La NASA annonce qu’un nouvel astéroïde relativement imposant va passer plutôt près de la Terre dans le courant de la journée de vendredi 12 août 2022. Lorsqu’il “frôlera” notre planète à quelques 4,3 millions de kilomètres, sa vitesse devrait atteindre plus de 33 000 km/h – soit 27 fois celle du son.
Sa taille comprise entre 13 et 28 mètres, correspond à celle d’une baleine bleue. Bien sûr la distance qui nous séparera de cet objet sera suffisamment grande pour qu’il n’y ait pas le moindre risque sur Terre. 4,3 millions de kilomètres représente environ 8 fois la distance Terre-Lune.
La Terre évite de peu un impact d’astéroïde aujourd’hui
Néanmoins, la NASA surveille de près tout ce qui passe à moins de 120 millions de kilomètres de notre planète, dans la mesure de ce que l’agence parvient à détecter. Un astéroïde géocroiseur de cette taille pourrait en effet provoquer de gros dégâts au sol.
En 2013 la chute du Superbolide de Tcheliabinsk d’un diamètre compris entre 15 et 17 mètres pour une masse de 12 000 tonnes avait libéré une énergie estimée à 440 kilotonnes de TNT, soit trente fois la bombe de Hiroshima.
Le souffle des ondes de chocs a provoqué d’importants dégâts dans la zone de Tcheliabinsk en Russie. Plus de 1000 personnes dont 258 enfants ont été blessées et 3 000 bâtiments ont été endommagés. Or parmi les 28 000 objets suivis de près par la Nasa, nombre d’entre eux sont plus gros que 2015 FF.
Il est donc crucial de les suivre, mais aussi de développer des technologies permettant de dévier, si nécessaire, ces objets dangereux.
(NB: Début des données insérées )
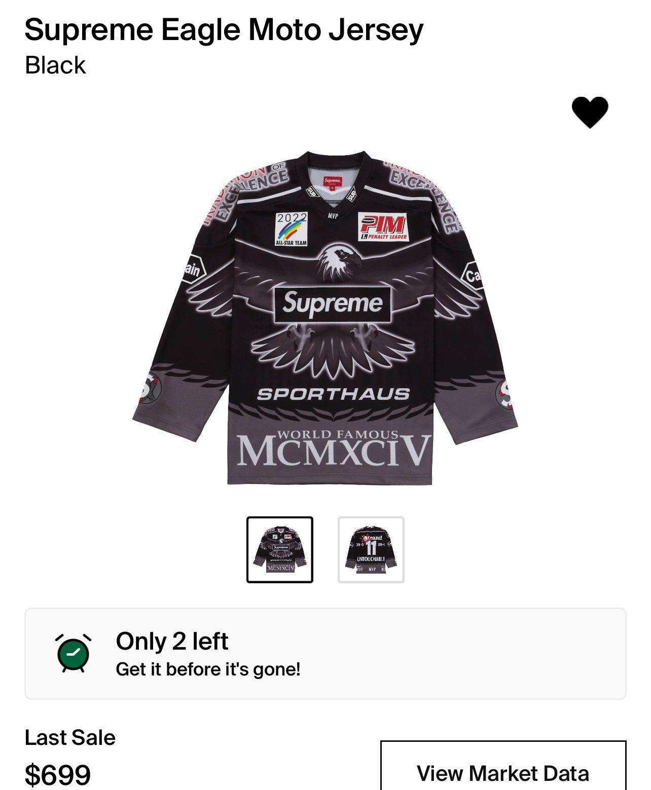This screenshot has height=790, width=651.
Task: Click the Supreme box logo on jersey
Action: [x=333, y=304]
L’agence va ainsi tester expérimentalement un impacteur dans le cadre de sa mission DART cette année.
Le but est d’analyser précisément l’effet d’un impact puissant sur de tels objets, afin de déterminer s’il est possible de protéger la Terre contre ces menaces avec un tel protocole. La Chine cherche également à développer une technologie semblable.
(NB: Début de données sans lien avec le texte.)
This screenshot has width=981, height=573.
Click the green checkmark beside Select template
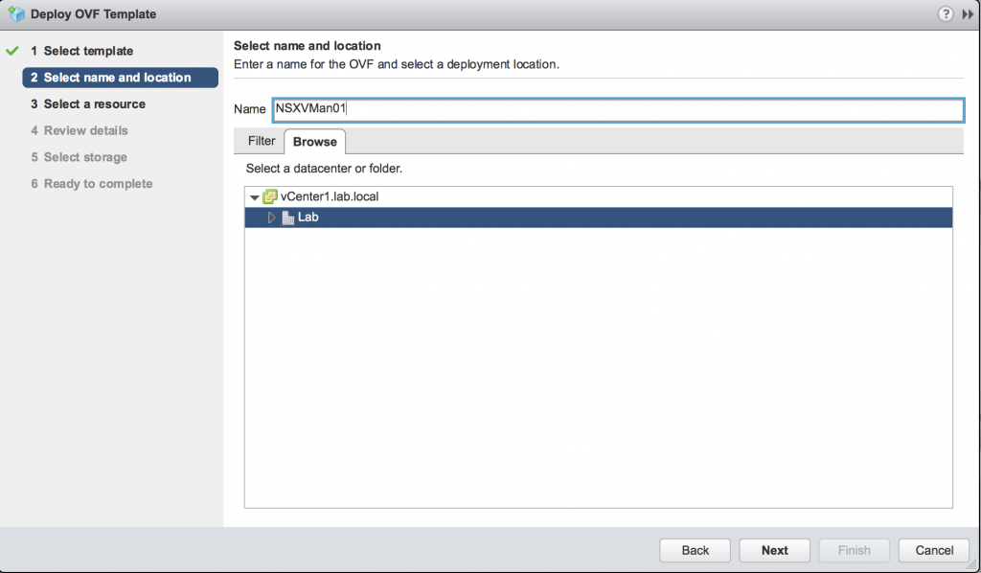click(x=11, y=51)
En attendant, néanmoins, nous serions bien démunis dans le cas où un gros objet géocroiseur serait détecté – même à plusieurs semaines de l’impact. Presque aucune option n’est sur la table pour l’heure, si ce n’est protéger au maximum les populations au sol et espérer que l’énergie de l’impact ne suffise pas à déclencher un cataclysme.